Ha quedado en la historia de nuestro pueblo una marca imborrable de fracaso y dolor alrededor de la construcción de este ídolo que calmaría la ansiedad de un grupo de personas que no pudieron tramitar su incipiente posibilidad de libertad.

En Ética y Psicoanálisis, Fromm llamará “idolatría” a la tendencia a convertir a los otros y a lo otro en “ídolos”, o sea, en entidades cosificadas, deshumanizadas, objetos de adoración y sometimiento. Y luego dirá que la meta de la existencia es sentirse “plenamente despierto y completamente vivo”.

Cuando el pueblo de Israel construye un ídolo abandona la esperanza, lo vence el miedo a la libertad y cede a la fabulosa aventura de asumir la responsabilidad de caminar no sólo el desierto sino el devenir de la historia, el aprender a conocerse con sus luces y sus limitaciones, apostando al esfuerzo de alcanzar metas y tolerar los equívocos cuando pueden alcanzarse.

La prohibición de la idolatría en toda la Torá y nuestros textos posteriores es mucho más que una batalla contra un ídolo material.
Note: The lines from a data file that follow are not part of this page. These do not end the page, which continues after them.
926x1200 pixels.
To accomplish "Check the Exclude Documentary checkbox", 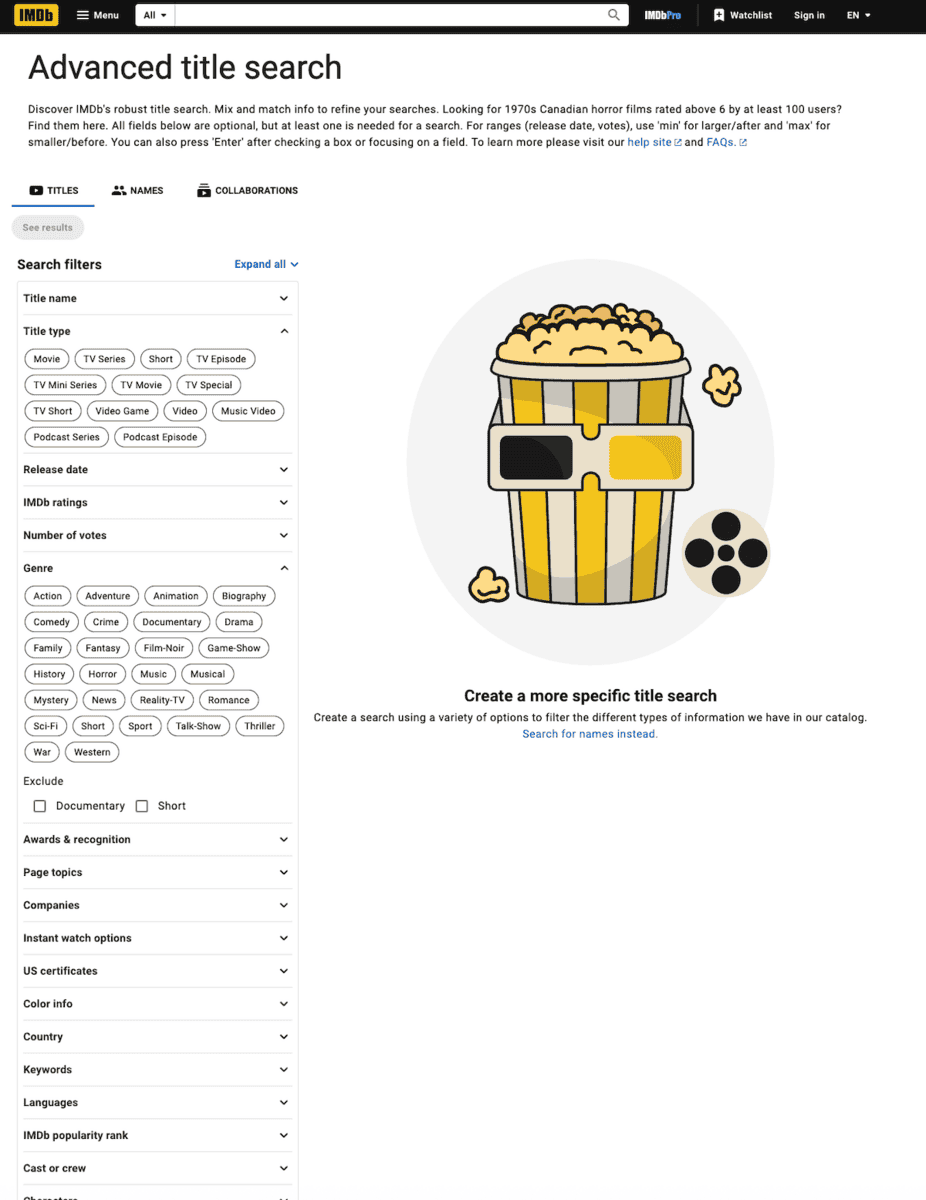I will click(40, 806).
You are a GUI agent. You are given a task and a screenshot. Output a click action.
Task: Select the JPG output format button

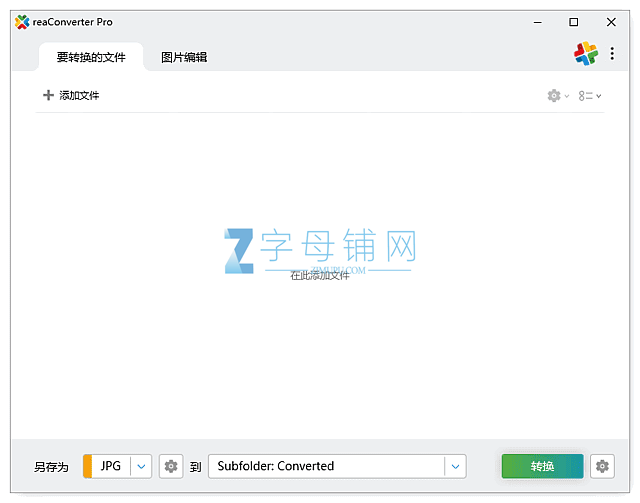[x=110, y=466]
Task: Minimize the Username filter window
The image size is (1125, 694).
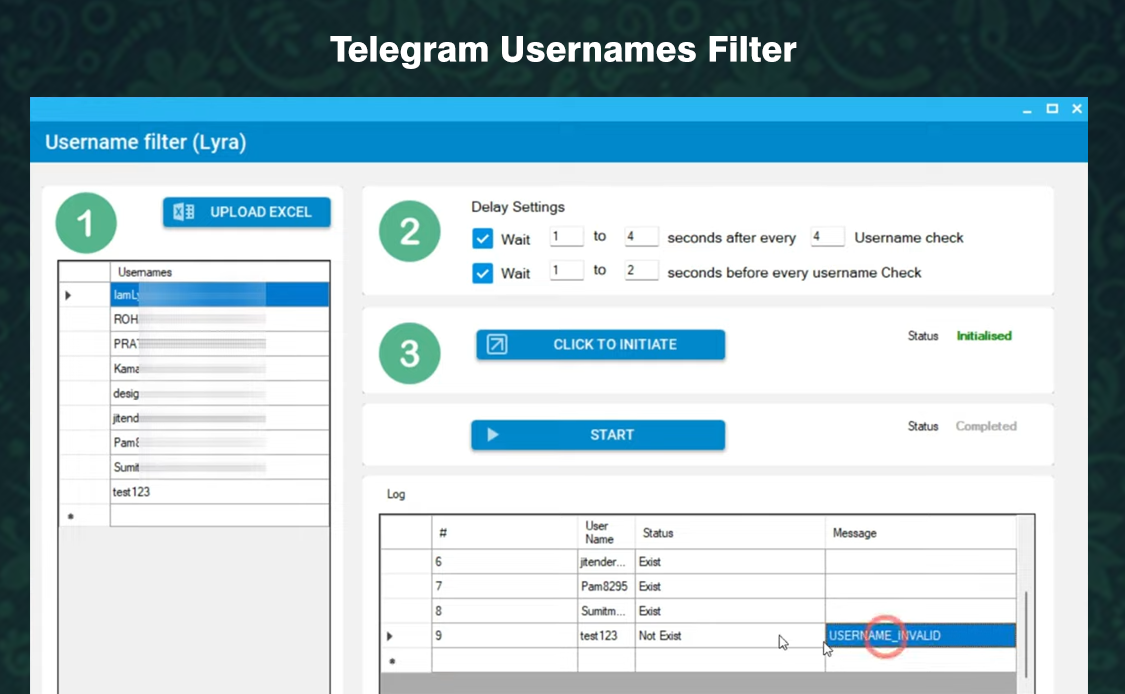Action: pos(1028,110)
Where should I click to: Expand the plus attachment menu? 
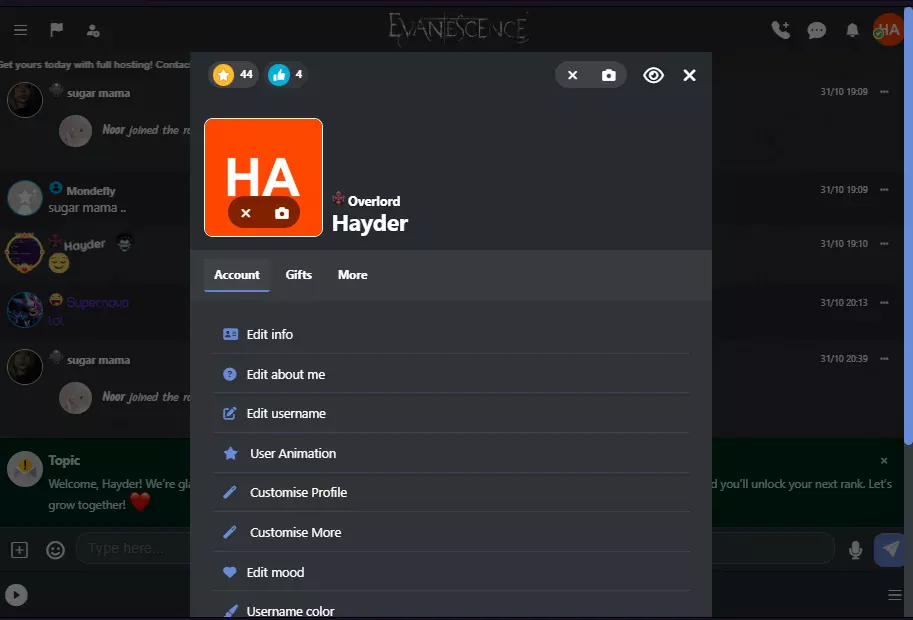pyautogui.click(x=19, y=549)
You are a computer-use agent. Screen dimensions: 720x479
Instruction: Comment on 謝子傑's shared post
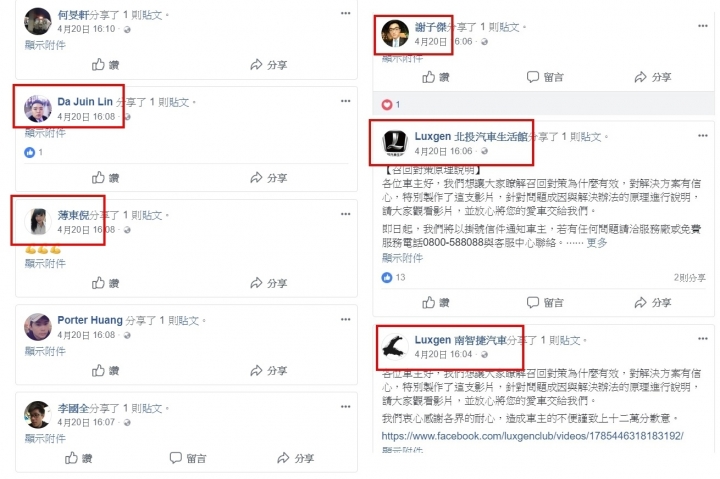pos(545,77)
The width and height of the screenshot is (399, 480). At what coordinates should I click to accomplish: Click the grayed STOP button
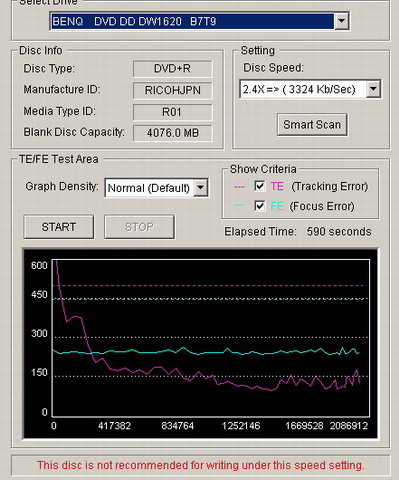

Es una opción de vida, de ser humanos, de ser pueblo, de concebir la fe y la capacidad de cada uno.

Dios es un Dios viviente, que jamás aspira a ser encastrado en una estructura inerte. Es el Dios de la vida y jamás el Dios de la muerte.

Así se presenta Dios en nuestra historia, como quien irrumpe en nuestras vidas a sacándonos de Egipto, de la casa de esclavitud y con esa definición nos ordena la libertad, el animarnos a una libertad responsable, madura, consciente y respetuosa.

La frase del Talmud; “Quien niega la idolatría es como si cumpliera toda la Torá” (Avodá Zará 3) no expresa una lucha contra los cultos paganos exclusivamente. Es una posición maravillosa acerca del vínculo que nosotros debemos tener con la Torá, con Dios y con los mandatos de nuestra tradición. No cosificarlos, no manipularlos, no encadenarnos a ellos; sino afrontar la libertad que nos brinda una fe y una Ley que nos concibe libres, soberanos, y capaces de construirla a medida que vamos viviendo.

Volvamos al comienzo del libro de Shmot, cuando Dios se nombra a sí mismo abriéndonos la posibilidad de una fe libre y amorosa hacia Él: “Seré el que seré, Y dijo: Así dirás a los hijos de Israel: Seré me ha enviado a vosotros.” Shemot- Éxodo 3:14

Quizás la estructura más fuerte que tenemos como pueblo es el aparato interpretativo y la autorización a una lectura y múltiples significados. La existencia de la Torá Oral nos permite hasta el día de hoy descubrir cuán ilimitada es nuestra capacidad de libertad cuando nos proponemos apropiarnos de la infinitud de un texto que nos sigue hablando. Nos permite simbolizar y volver a comprender una narración y una perspectiva que nos acompañan a lo largo de las generaciones reescribiendo en cada lectura el mismo y a la vez nuevo texto.

La lucha férrea contra la idolatría no es un tema religioso (aunque lo aparente en su forma) sino es un tema ético, es una concepción de la libertad individual y comunitaria que el ídolo, cualquiera sea, proscribe y castiga.

La fe de Israel no niega al sujeto, sino que lo considera con toda su potencia y riqueza y le otorga un imperativo ético: el de combatir cualquier relación de cualquier índole en la que la condición sea la humillación y el abandono.

Podríamos decir que con la construcción del becerro de oro el pueblo de Israel infringió el segundo mandamiento: “No tendrás otros dioses delante de mí. No te harás imagen, ni ninguna semejanza de lo que está arriba en el cielo, ni abajo en la tierra, ni en las aguas debajo de la tierra. No te inclinarás a ellos ni los honrarás” (Shemot 20:3-6).

Pero es mucho más que la prohibición de una estatuilla. Es el mandamiento que nos despierta a la conciencia de discernir en nuestras elecciones. A quiénes endiosamos, a quiénes respetamos, qué ocupa el lugar de ídolo y qué lugar ocupamos nosotros en nuestra propia historia.

Comencé este comentario con la cita de Dostoievski “La gente renuncia a la libertad por la seguridad y sustituye las agonías de la elección con la satisfacción de la certeza…”

Jamás estaremos seguros si no somos libres.

Jamás encontraremos certezas si dejamos de creer en nuestras elecciones.